How the automated processes make decisions

Affordability: the processes will consider your income, spending and credit history to decide how easily you will be able to manage repaying credit. We may compare you with other people in a set (for example, people who are in a certain age bracket may be more likely to be able to manage credit).
Regulatory assessment: certain details in your information may suggest that you are likely to become financially vulnerable and we may need to help you.
Financial crime checks: the processes will compare your details with the details of countries, organisations and people who sanctions apply to, to decide whether we are prevented from doing business with you under sanctions law. This means that we may automatically decide that you present a fraud or money-laundering risk, or risk of breaking financial sanctions, if the processing reveals your behaviour to be consistent with money laundering or known fraudulent behaviour, is inconsistent with information you have previously provided, or you appear to have deliberately hidden your true identity.
You have rights relating to automated decision-making. If you want to know more, please contact us using the details set out in the ‘Contact us’ section.
If we, or a fraud prevention agency, decide that you present a fraud or money-laundering risk:

  • we may refuse to provide the services you have applied for or refuse to employ you, or we may stop providing existing services to you; and
  • the fraud prevention agencies will keep a record of any fraud or money-laundering risk, and this may result in others refusing to provide services or employment to you.

If you have any questions about this, please contact us using the details set out in the ‘Contact us’ section.

Sharing your information with others

We’ll keep your information confidential but we may share it in certain circumstances, for the purposes set out in this policy, with:

  • other Fly Now Pay Later companies;
  • other companies who provide a service to you, for example if you use our products to make a purchase or payment;
  • any company we are providing services with or whose name or logo appears on our products;
  • our service providers and agents, including their subcontractors;
  • anyone we transfer or may transfer our rights, duties, debts or assets to;
  • credit reference agencies; and
  • fraud prevention agencies.

The people and organisations listed above will also have to keep it secure and confidential.
We may share limited information (for example, your mobile phone number or email address), in an encrypted format, with social-media companies. The social-media companies can match this to personal information they already hold about you, so that they can display messages to you about our products and services.
We may be required to share your information as follows:

  • With UK and overseas regulators and authorities in connection with their duties (such as preventing crime).
  • With any other person or organisation after a restructure, sale or takeover of any Fly Now Pay Later company or debt, as long as that person uses your information for the same purposes as it was originally given to us or used by us (or both).
  • If we have a duty to reveal it, if it is needed to manage your accounts, or if a law or regulation allows us to do so for legitimate business purposes or with your permission.
  • If we have reason to think that you have to report your income or pay tax in another country, in which case, we may have to share information about your accounts with the UK or relevant tax authorities.

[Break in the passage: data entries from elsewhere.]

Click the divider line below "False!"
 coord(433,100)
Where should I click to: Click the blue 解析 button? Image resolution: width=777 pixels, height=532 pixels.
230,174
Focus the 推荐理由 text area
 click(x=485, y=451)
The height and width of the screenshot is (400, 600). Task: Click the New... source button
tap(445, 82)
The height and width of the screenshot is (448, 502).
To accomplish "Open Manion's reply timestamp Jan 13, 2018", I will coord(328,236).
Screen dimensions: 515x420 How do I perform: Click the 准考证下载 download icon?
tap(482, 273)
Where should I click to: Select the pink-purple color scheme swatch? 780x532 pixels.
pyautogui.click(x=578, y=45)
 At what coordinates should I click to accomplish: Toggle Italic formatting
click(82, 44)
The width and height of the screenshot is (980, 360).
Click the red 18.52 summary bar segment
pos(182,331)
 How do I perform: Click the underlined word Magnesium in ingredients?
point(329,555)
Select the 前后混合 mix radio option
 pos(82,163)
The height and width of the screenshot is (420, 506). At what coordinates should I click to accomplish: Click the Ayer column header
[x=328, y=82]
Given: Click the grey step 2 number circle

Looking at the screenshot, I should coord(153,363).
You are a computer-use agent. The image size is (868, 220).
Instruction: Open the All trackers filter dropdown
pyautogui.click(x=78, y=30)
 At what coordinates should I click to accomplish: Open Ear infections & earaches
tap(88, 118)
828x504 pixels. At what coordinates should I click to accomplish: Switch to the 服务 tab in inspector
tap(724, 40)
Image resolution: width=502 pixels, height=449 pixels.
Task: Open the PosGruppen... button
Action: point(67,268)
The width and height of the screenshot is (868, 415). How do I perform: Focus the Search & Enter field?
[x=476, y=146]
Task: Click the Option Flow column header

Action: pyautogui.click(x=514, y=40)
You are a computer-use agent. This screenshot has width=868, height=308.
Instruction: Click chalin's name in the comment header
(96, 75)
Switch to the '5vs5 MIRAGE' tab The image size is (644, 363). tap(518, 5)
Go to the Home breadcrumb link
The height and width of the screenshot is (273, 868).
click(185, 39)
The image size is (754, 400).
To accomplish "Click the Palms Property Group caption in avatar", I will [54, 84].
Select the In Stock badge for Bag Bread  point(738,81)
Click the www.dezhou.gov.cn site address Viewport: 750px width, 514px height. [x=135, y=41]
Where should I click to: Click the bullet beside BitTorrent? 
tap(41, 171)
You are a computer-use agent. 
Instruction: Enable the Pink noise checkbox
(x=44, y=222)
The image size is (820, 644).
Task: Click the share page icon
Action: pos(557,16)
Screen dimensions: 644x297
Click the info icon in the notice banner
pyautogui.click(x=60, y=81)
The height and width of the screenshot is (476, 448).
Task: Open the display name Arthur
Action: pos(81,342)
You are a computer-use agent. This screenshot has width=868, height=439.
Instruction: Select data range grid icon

Sharing your information with credit reference and fraud prevention agencies

When processing your application, we will carry out credit and identity checks on you with one or more credit reference agencies. To do this, we will give the credit reference agencies your personal information and they will give us information about you. This may make it difficult for you to get credit in the future. We will also continue to exchange information about you with credit reference agencies while you have a relationship with us, for example, if we have asked you to pay an amount you owe us and we do not receive a satisfactory reply from you within our stated time limit, or if you give us false or inaccurate information. The credit reference agencies may share your personal information with other organisations. The credit reference agencies, and the ways in which they use and share personal information, are explained in more detail at www.experian.co.uk/crain/. Examples of circumstances when we may share your information or information relating to your partner or other members of your household include when we are:

  • checking details on applications for products and services, and credit and credit-related, or other, facilities;
  • checking your details and credit history and confirming your identity, understanding your financial position by sharing and receiving information, for example, about any borrowing (including any borrowing outside FNPL) and how you manage it (including the amount you borrow and your payment history, any outstanding debts, payment arrangements, and whether you’ve borrowed money and not repaid it in full and on time);
  • managing credit and credit-related accounts or facilities;
  • recovering debt;
  • checking details on proposals and claims for all types of insurance; and
  • making enquiries when you ask for any lending products and to help us manage your account.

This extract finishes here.